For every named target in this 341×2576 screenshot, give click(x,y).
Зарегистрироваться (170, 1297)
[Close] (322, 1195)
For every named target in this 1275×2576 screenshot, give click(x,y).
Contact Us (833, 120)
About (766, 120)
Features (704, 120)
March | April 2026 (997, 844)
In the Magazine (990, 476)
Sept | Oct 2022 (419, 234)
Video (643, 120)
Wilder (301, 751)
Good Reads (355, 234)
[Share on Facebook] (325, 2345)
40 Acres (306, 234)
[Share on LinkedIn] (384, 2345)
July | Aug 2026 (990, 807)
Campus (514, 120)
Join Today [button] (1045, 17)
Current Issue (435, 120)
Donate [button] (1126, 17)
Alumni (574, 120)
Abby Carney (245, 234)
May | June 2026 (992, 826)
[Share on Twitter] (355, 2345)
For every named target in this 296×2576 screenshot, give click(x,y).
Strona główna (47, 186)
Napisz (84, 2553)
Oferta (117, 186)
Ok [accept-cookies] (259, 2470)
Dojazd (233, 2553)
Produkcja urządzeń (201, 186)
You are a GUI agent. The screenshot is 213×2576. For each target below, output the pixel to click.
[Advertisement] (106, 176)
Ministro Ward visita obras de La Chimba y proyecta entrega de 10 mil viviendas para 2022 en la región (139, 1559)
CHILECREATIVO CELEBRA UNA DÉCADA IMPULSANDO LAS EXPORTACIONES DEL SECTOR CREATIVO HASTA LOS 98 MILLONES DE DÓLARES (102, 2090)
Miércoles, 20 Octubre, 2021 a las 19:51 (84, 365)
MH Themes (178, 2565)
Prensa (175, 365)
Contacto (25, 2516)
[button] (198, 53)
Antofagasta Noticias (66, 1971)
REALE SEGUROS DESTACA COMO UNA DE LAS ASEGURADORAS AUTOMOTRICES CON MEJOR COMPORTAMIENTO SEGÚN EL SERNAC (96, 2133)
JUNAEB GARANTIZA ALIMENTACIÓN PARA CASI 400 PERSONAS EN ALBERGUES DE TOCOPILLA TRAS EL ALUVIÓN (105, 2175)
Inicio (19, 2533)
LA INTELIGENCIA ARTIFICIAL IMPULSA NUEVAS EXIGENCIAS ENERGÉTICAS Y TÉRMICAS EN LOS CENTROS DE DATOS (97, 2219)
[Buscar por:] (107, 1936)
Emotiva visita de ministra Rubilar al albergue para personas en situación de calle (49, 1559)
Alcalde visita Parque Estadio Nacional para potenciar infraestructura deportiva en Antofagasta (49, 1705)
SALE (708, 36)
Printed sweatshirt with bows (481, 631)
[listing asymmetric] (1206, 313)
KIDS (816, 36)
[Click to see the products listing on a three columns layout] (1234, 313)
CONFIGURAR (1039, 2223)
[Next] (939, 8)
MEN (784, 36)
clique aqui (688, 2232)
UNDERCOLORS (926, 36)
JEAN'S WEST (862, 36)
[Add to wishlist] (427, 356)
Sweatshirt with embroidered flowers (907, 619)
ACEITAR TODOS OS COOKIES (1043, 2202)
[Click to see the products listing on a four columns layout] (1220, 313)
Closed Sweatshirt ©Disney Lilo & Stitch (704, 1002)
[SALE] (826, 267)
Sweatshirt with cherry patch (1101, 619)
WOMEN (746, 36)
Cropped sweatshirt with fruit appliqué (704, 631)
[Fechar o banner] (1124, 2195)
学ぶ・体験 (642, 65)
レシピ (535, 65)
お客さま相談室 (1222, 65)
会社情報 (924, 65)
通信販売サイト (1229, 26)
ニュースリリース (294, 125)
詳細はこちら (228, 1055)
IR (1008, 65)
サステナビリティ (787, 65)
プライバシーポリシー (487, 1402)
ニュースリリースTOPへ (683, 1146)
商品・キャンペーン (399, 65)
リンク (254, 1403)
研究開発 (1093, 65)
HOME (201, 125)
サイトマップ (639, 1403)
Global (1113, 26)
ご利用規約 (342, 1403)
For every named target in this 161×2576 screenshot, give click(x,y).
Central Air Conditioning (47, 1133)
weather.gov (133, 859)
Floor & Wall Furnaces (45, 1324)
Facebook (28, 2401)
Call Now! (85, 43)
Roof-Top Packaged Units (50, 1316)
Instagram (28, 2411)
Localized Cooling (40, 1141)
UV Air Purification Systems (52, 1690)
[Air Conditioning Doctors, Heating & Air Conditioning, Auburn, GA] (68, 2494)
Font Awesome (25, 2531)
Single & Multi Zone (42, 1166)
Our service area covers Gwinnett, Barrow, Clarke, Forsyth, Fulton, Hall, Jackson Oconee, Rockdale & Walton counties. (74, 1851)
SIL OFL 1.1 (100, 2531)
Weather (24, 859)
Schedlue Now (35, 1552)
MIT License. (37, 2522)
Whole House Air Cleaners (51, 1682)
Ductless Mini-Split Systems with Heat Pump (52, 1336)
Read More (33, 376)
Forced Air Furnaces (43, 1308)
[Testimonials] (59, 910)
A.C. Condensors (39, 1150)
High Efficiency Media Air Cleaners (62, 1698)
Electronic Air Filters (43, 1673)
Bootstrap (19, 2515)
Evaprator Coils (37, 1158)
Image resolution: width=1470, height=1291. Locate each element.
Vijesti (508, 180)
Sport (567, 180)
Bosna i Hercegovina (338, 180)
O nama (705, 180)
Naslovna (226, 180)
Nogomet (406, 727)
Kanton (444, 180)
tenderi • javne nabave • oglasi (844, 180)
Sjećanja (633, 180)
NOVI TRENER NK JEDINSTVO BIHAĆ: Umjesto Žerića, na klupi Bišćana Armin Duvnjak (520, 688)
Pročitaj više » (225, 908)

+-------+

Set down the listing above exactly, line for line.

For every named target in this 341×2576 screenshot, give click(x,y).
Зарегистрироваться (170, 1297)
[Close] (322, 1195)
For every named target in this 1275×2576 screenshot, give click(x,y).
Contact Us (833, 120)
About (766, 120)
Features (704, 120)
March | April 2026 (997, 844)
In the Magazine (990, 476)
Sept | Oct 2022 (419, 234)
Video (643, 120)
Wilder (301, 751)
Good Reads (355, 234)
[Share on Facebook] (325, 2345)
40 Acres (306, 234)
[Share on LinkedIn] (384, 2345)
July | Aug 2026 (990, 807)
Campus (514, 120)
Join Today [button] (1045, 17)
Current Issue (435, 120)
Donate [button] (1126, 17)
Alumni (574, 120)
Abby Carney (245, 234)
May | June 2026 (992, 826)
[Share on Twitter] (355, 2345)
For every named target in this 296×2576 screenshot, give click(x,y).
Strona główna (47, 186)
Napisz (84, 2553)
Oferta (117, 186)
Ok [accept-cookies] (259, 2470)
Dojazd (233, 2553)
Produkcja urządzeń (201, 186)
You are a GUI agent. The screenshot is 213×2576. For each target below, output the pixel to click.
[Advertisement] (106, 176)
Ministro Ward visita obras de La Chimba y proyecta entrega de 10 mil viviendas para 2022 en la región (139, 1559)
CHILECREATIVO CELEBRA UNA DÉCADA IMPULSANDO LAS EXPORTACIONES DEL SECTOR CREATIVO HASTA LOS 98 MILLONES DE DÓLARES (102, 2090)
Miércoles, 20 Octubre, 2021 a las 19:51 (84, 365)
MH Themes (178, 2565)
Prensa (175, 365)
Contacto (25, 2516)
[button] (198, 53)
Antofagasta Noticias (66, 1971)
REALE SEGUROS DESTACA COMO UNA DE LAS ASEGURADORAS AUTOMOTRICES CON MEJOR COMPORTAMIENTO SEGÚN EL SERNAC (96, 2133)
JUNAEB GARANTIZA ALIMENTACIÓN PARA CASI 400 PERSONAS EN ALBERGUES DE TOCOPILLA TRAS EL ALUVIÓN (105, 2175)
Inicio (19, 2533)
LA INTELIGENCIA ARTIFICIAL IMPULSA NUEVAS EXIGENCIAS ENERGÉTICAS Y TÉRMICAS EN LOS CENTROS DE DATOS (97, 2219)
[Buscar por:] (107, 1936)
Emotiva visita de ministra Rubilar al albergue para personas en situación de calle (49, 1559)
Alcalde visita Parque Estadio Nacional para potenciar infraestructura deportiva en Antofagasta (49, 1705)
SALE (708, 36)
Printed sweatshirt with bows (481, 631)
[listing asymmetric] (1206, 313)
KIDS (816, 36)
[Click to see the products listing on a three columns layout] (1234, 313)
CONFIGURAR (1039, 2223)
[Next] (939, 8)
MEN (784, 36)
clique aqui (688, 2232)
UNDERCOLORS (926, 36)
JEAN'S WEST (862, 36)
[Add to wishlist] (427, 356)
Sweatshirt with embroidered flowers (907, 619)
ACEITAR TODOS OS COOKIES (1043, 2202)
[Click to see the products listing on a four columns layout] (1220, 313)
Closed Sweatshirt ©Disney Lilo & Stitch (704, 1002)
[SALE] (826, 267)
Sweatshirt with cherry patch (1101, 619)
WOMEN (746, 36)
Cropped sweatshirt with fruit appliqué (704, 631)
[Fechar o banner] (1124, 2195)
学ぶ・体験 (642, 65)
レシピ (535, 65)
お客さま相談室 (1222, 65)
会社情報 (924, 65)
通信販売サイト (1229, 26)
ニュースリリース (294, 125)
詳細はこちら (228, 1055)
IR (1008, 65)
サステナビリティ (787, 65)
プライバシーポリシー (487, 1402)
ニュースリリースTOPへ (683, 1146)
商品・キャンペーン (399, 65)
リンク (254, 1403)
研究開発 (1093, 65)
HOME (201, 125)
サイトマップ (639, 1403)
Global (1113, 26)
ご利用規約 (342, 1403)
For every named target in this 161×2576 screenshot, give click(x,y).
Central Air Conditioning (47, 1133)
weather.gov (133, 859)
Floor & Wall Furnaces (45, 1324)
Facebook (28, 2401)
Call Now! (85, 43)
Roof-Top Packaged Units (50, 1316)
Instagram (28, 2411)
Localized Cooling (40, 1141)
UV Air Purification Systems (52, 1690)
[Air Conditioning Doctors, Heating & Air Conditioning, Auburn, GA] (68, 2494)
Font Awesome (25, 2531)
Single & Multi Zone (42, 1166)
Our service area covers Gwinnett, Barrow, Clarke, Forsyth, Fulton, Hall, Jackson Oconee, Rockdale & Walton counties. (74, 1851)
SIL OFL 1.1 (100, 2531)
Weather (24, 859)
Schedlue Now (35, 1552)
MIT License. (37, 2522)
Whole House Air Cleaners (51, 1682)
Ductless Mini-Split Systems with Heat Pump (52, 1336)
Read More (33, 376)
Forced Air Furnaces (43, 1308)
[Testimonials] (59, 910)
A.C. Condensors (39, 1150)
High Efficiency Media Air Cleaners (62, 1698)
Electronic Air Filters (43, 1673)
Bootstrap (19, 2515)
Evaprator Coils (37, 1158)
Image resolution: width=1470, height=1291. Locate each element.
Vijesti (508, 180)
Sport (567, 180)
Bosna i Hercegovina (338, 180)
O nama (705, 180)
Naslovna (226, 180)
Nogomet (406, 727)
Kanton (444, 180)
tenderi • javne nabave • oglasi (844, 180)
Sjećanja (633, 180)
NOVI TRENER NK JEDINSTVO BIHAĆ: Umjesto Žerića, na klupi Bišćana Armin Duvnjak (520, 688)
Pročitaj više » (225, 908)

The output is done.